I've taken a look at this, and I think it's probably time to call it quits on this issue. You've gotten it far enough that I think we can see that it could be made to work with some more effort, but we can also see what the tradeoff of a complete solution would look like - it'd be ton of macros (to support all different possible numbers of subcomponents, support new scalar outputs that don't have predefined subcomponents, and just generally polish this up), and probably a bit of bloat in the result objects to hold all the extra function pointers.
IMO, that tradeoff isn't worth it; I think the amount of hard-to-maintain macro code we'd end up putting in the framework would be larger than the amount of boilerplate we saved in all future plugins. I'm also worried that our potential reviewers (K-T and RHL in particular) are perhaps even more hostile to preprocessor macros than I am (that's why Source.h is generated using M4 rather than the preprocessor, for instance).

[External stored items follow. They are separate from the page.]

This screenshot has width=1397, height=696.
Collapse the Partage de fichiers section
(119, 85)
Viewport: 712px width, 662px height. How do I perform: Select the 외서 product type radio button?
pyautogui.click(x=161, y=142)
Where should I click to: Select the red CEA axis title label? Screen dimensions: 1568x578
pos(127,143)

Do you agree, or do you think there's more to be done here? I do appreciate your work on this, as I think it's important to be able to rule out designs like this one and the others you already looked into.

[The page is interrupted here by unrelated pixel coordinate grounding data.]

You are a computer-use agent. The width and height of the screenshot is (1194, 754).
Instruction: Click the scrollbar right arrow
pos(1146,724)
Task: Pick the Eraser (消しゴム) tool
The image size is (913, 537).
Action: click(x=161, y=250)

This is a prototype of a ResultKey for a Result object which uses macros and generic routines. The code specific to the Result (in this case SdssShapeResult) is in the macros. (MAKE_RESULT_FIELD and INIT_RESULT_FIELDS3)
This prototype is not really completely done, but it is enough to demonstrate the concept.
Some limitations on this implementation:
1. I removed the scalar members of SdssShape because the code assumes that all of the members of the Result object have been defined in Results.h (essentially as what we called components in the past). I need to define a second "MAKE" macro to make this work with scalars.
2. I for some reason was not able to make macros with omitted arguments work, so I had to change FluxUtilities to add an UNCERTAINTY argument. Probably not necessary.
3. I never got the static initialization of my function arrays to work, so I was forced to add an init() method to initialize these arrays as instance variables. I think someone who knows C++ better than I do could fix this.